# Unsigned Stirling Number of the First Kind of Number with Greater

## Theorem

Let $n, k \in \Z_{\ge 0}$.

Let $k > n$.

Let $\displaystyle {n \brack k}$ denote an unsigned Stirling number of the first kind.

Then:

$\displaystyle {n \brack k} = 0$

## Proof 1

By definition, unsigned Stirling number of the first kind are defined as the polynomial coefficients $\displaystyle \left[{n \atop k}\right]$ which satisfy the equation:

$\displaystyle x^{\underline n} = \sum_k \left({-1}\right)^{n - k} \left[{n \atop k}\right] x^k$

where $x^{\underline n}$ denotes the $n$th falling factorial of $x$.

Both of the expressions on the left hand side and right hand side are polynomials in $x$ of degree $n$.

══════════

- [Your tasks]:
1. Reproduce a passage from the Stirling number page, beginning at the words "# Unsigned Stirling" and stopping after "the first kind.".
2. Translate this sentence from the Stirling number page into Spanish: "Both of the expressions on the left hand side and right hand side are polynomials in $x$ of degree $n$."
None of the data is needed.

- [Dataset extract]:
══════════

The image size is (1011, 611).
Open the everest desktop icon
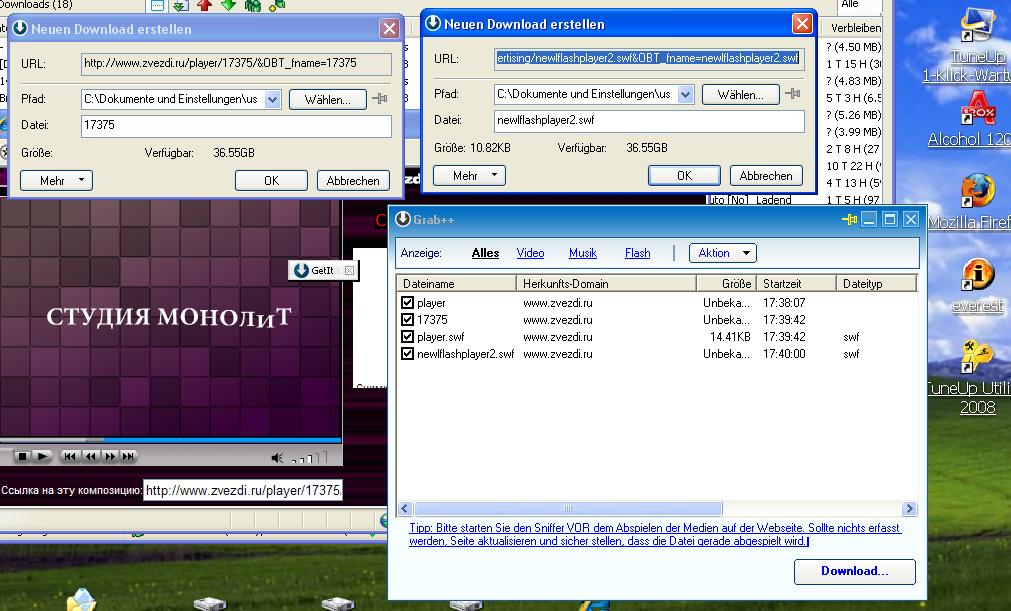click(x=977, y=274)
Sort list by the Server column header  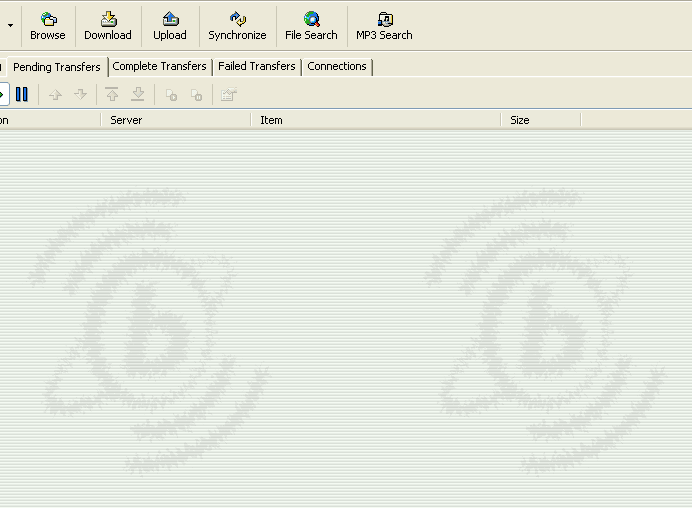pos(175,120)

══════════

- [Expected results]:
1.
# Unsigned Stirling Number of the First Kind of Number with Greater

## Theorem

Let $n, k \in \Z_{\ge 0}$.

Let $k > n$.

Let $\displaystyle {n \brack k}$ denote an unsigned Stirling number of the first kind.

2. Ambas expresiones, la del lado izquierdo y la del lado derecho, son polinomios en $x$ de grado $n$.